Greek nationalists allege bribery attempt in presidential vote

A Greek nationalist party on Friday said one of its deputies had been offered between 2 and 3 million euros to influence his vote in a critical presidential election.

The Independent Greeks party said a former bank employee it did not identify, had attempted to bribe its deputy Pavlos Haikalis, a popular actor.

The party testified to a magistrate that 2-3 million euros ($2.5-3.7 million) was offered, a judicial source said.

"I was approached by a man...who plays an active role in politics," Haikalis told a news conference.

"I thought it was a joke at first," he said.

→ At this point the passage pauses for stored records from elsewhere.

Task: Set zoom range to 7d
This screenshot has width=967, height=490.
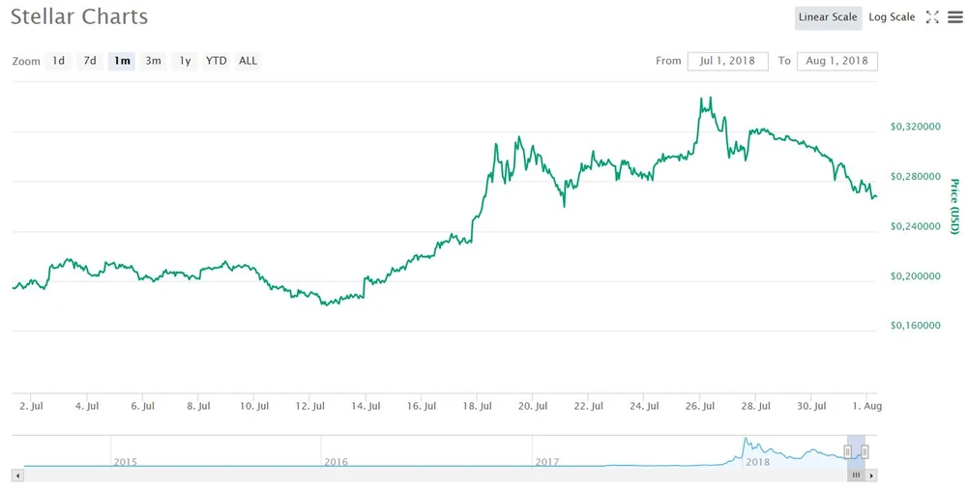Action: click(90, 61)
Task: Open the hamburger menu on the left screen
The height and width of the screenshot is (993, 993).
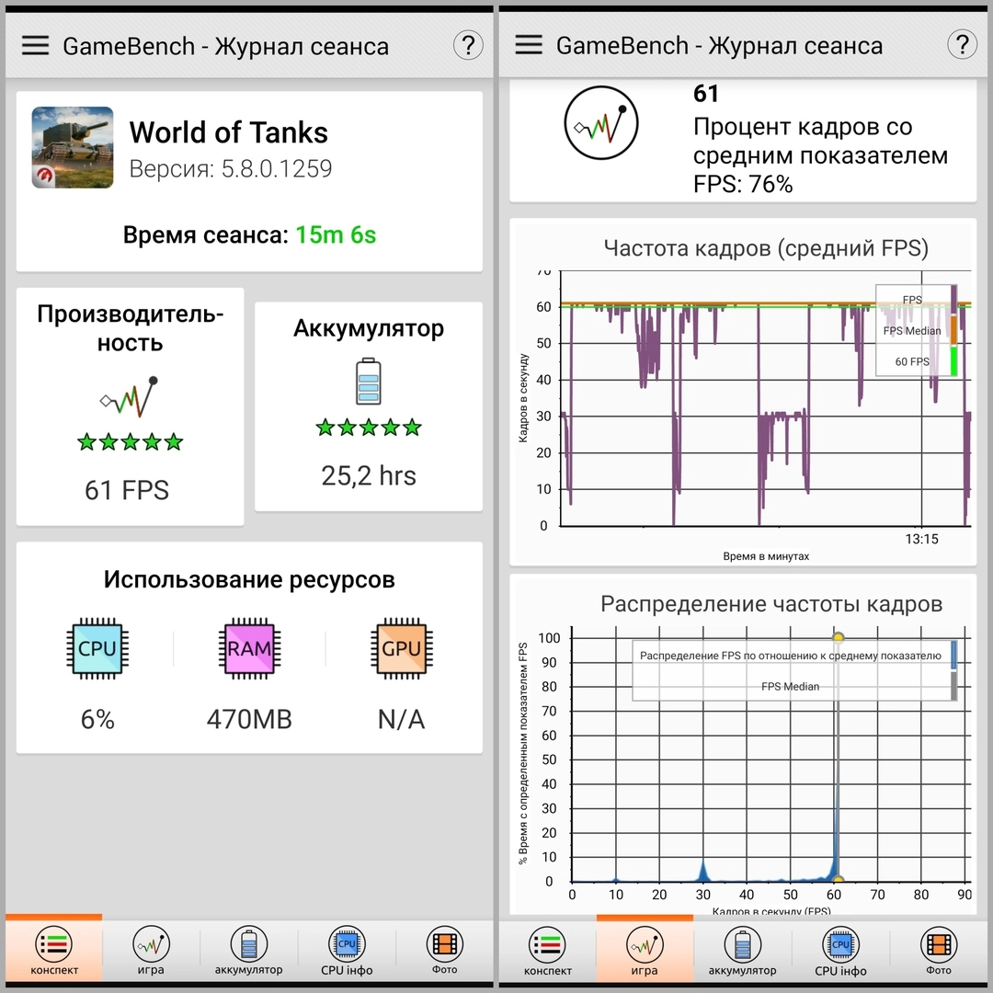Action: click(35, 46)
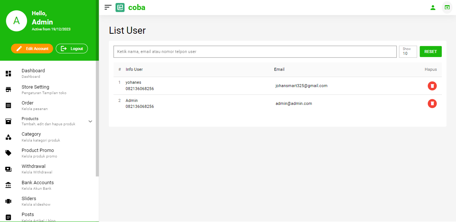Click the Dashboard grid icon in sidebar
Image resolution: width=456 pixels, height=222 pixels.
[x=9, y=73]
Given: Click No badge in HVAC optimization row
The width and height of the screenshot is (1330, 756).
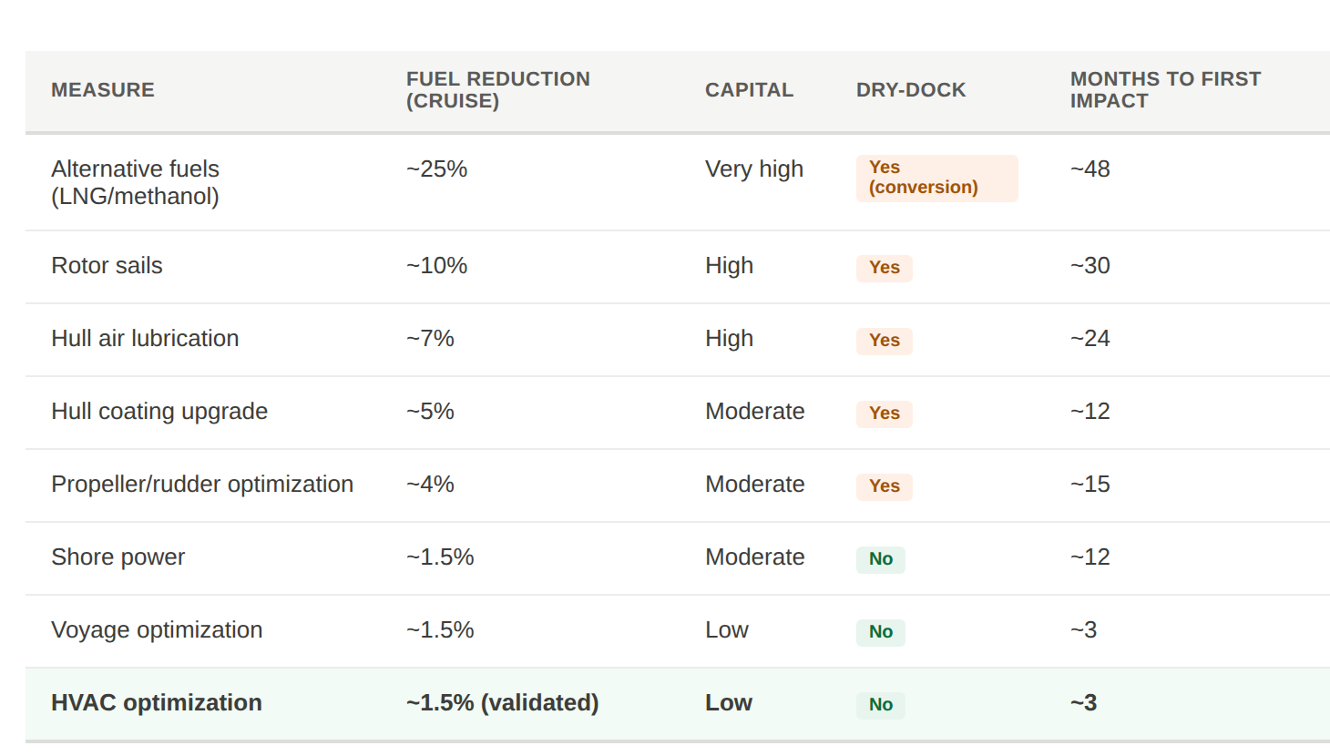Looking at the screenshot, I should click(880, 705).
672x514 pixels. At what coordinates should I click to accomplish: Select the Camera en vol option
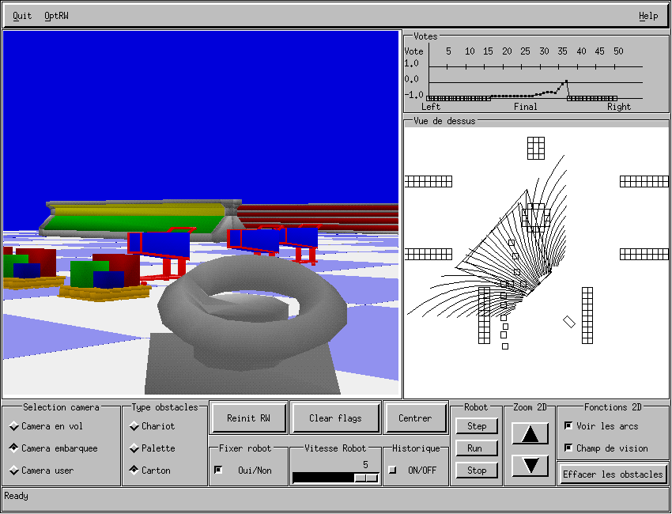[14, 426]
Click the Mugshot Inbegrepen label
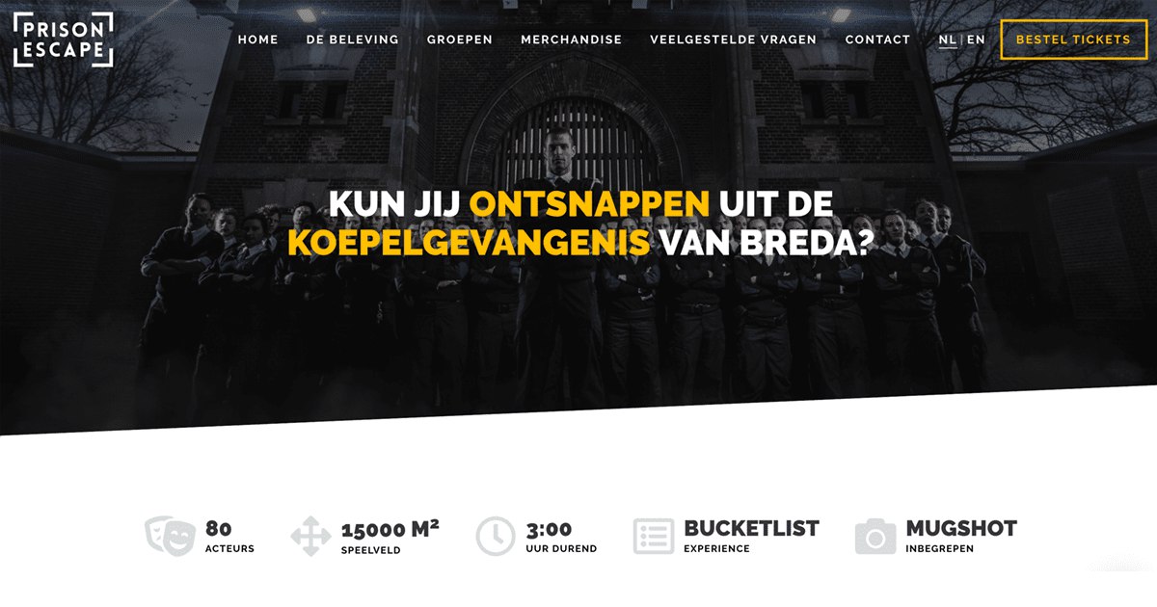This screenshot has height=607, width=1157. pos(961,536)
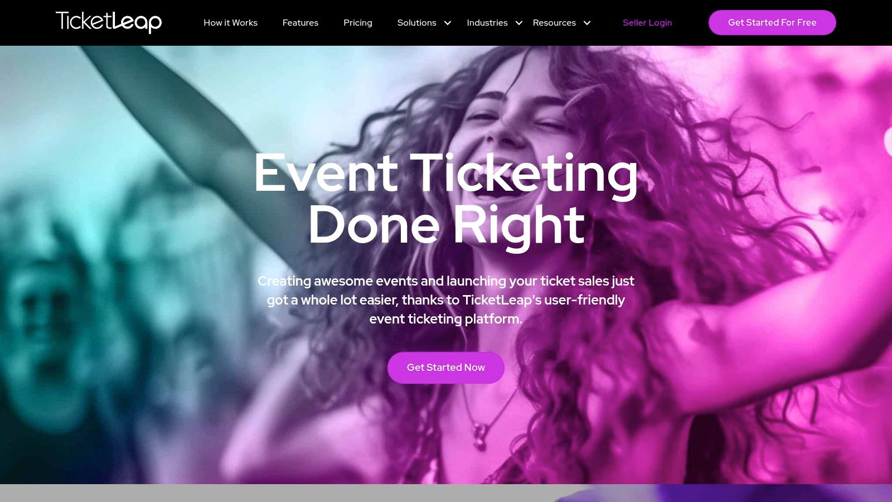Click the Get Started For Free button
The height and width of the screenshot is (502, 892).
point(772,22)
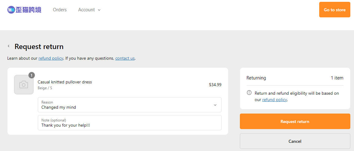Open the refund policy link under heading
Screen dimensions: 354x151
pos(51,58)
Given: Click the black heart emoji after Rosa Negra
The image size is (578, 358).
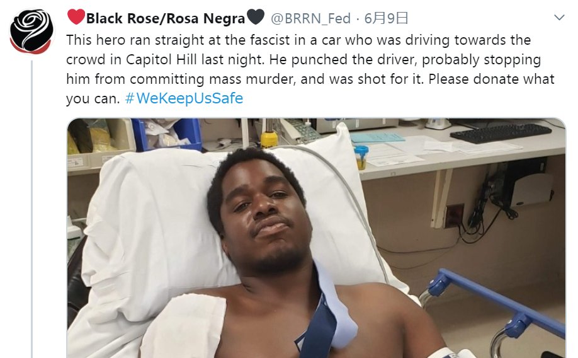Looking at the screenshot, I should coord(256,17).
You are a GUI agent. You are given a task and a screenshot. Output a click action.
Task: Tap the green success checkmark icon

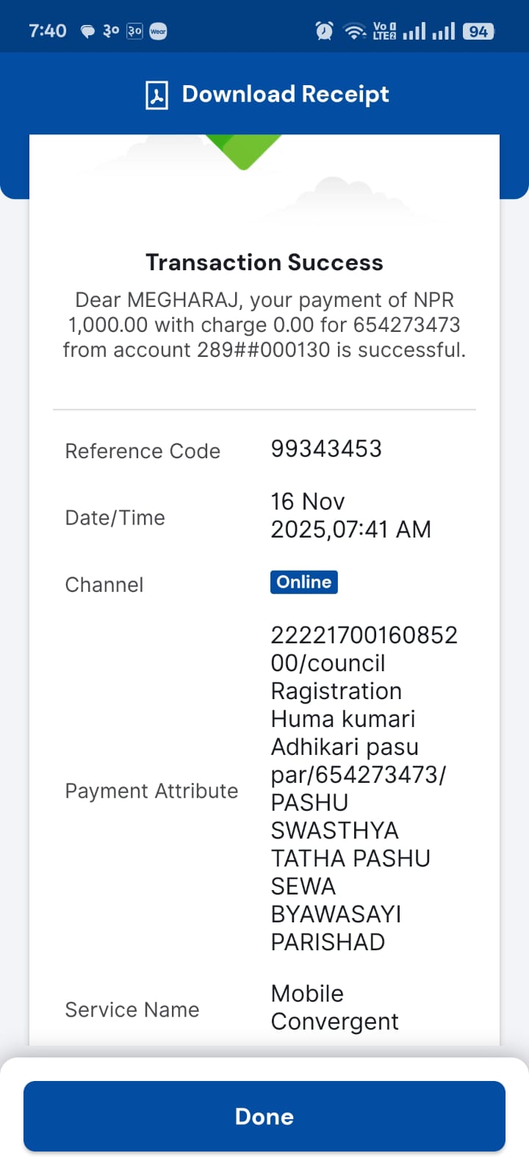[243, 151]
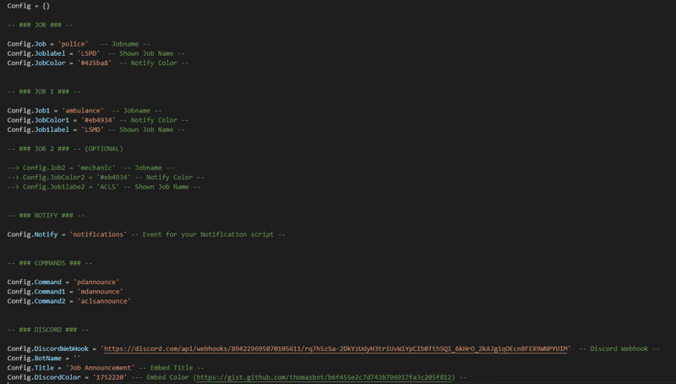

Independent Greeks leader Panos Kammenos said the alleged bribery attempt had been captured on video and the footage sent to judicial authorities.

The suspect, Kammenos said, was known to top government officials and was later employed by Greece's Piraeus Bank.

Government spokeswoman Sofia Voultepsi dismissed the affair as "poorly acted theatre" and demanded that the footage be publicised.

Failure to elect a new president by December 29 will precipitate early elections in bailed-out Greece.

European Union and International Monetary Fund officials fear the ballot will be won by radical leftist party Syriza and undo the country's ongoing fiscal reforms.

The looming political stalemate has alarmed international markets, pushing up the yield of Greek bonds and prompting EU Commission chief Jean-Claude Juncker to recently warn the nation against delivering the "wrong" election result.

In the first round of the presidential vote on Wednesday, the government candidate -- former EU commissioner Stavros Dimas -- mustered 160 parliamentary votes out of the required 200.

A total of 200 votes are again required in a second vote on Tuesday. The bar lowers to 180 votes in a third and final vote on December 29.

The Independent Greeks party recently claimed that another of its deputies had been offered money to help elect a president, but an investigation found insufficient evidence to press charges.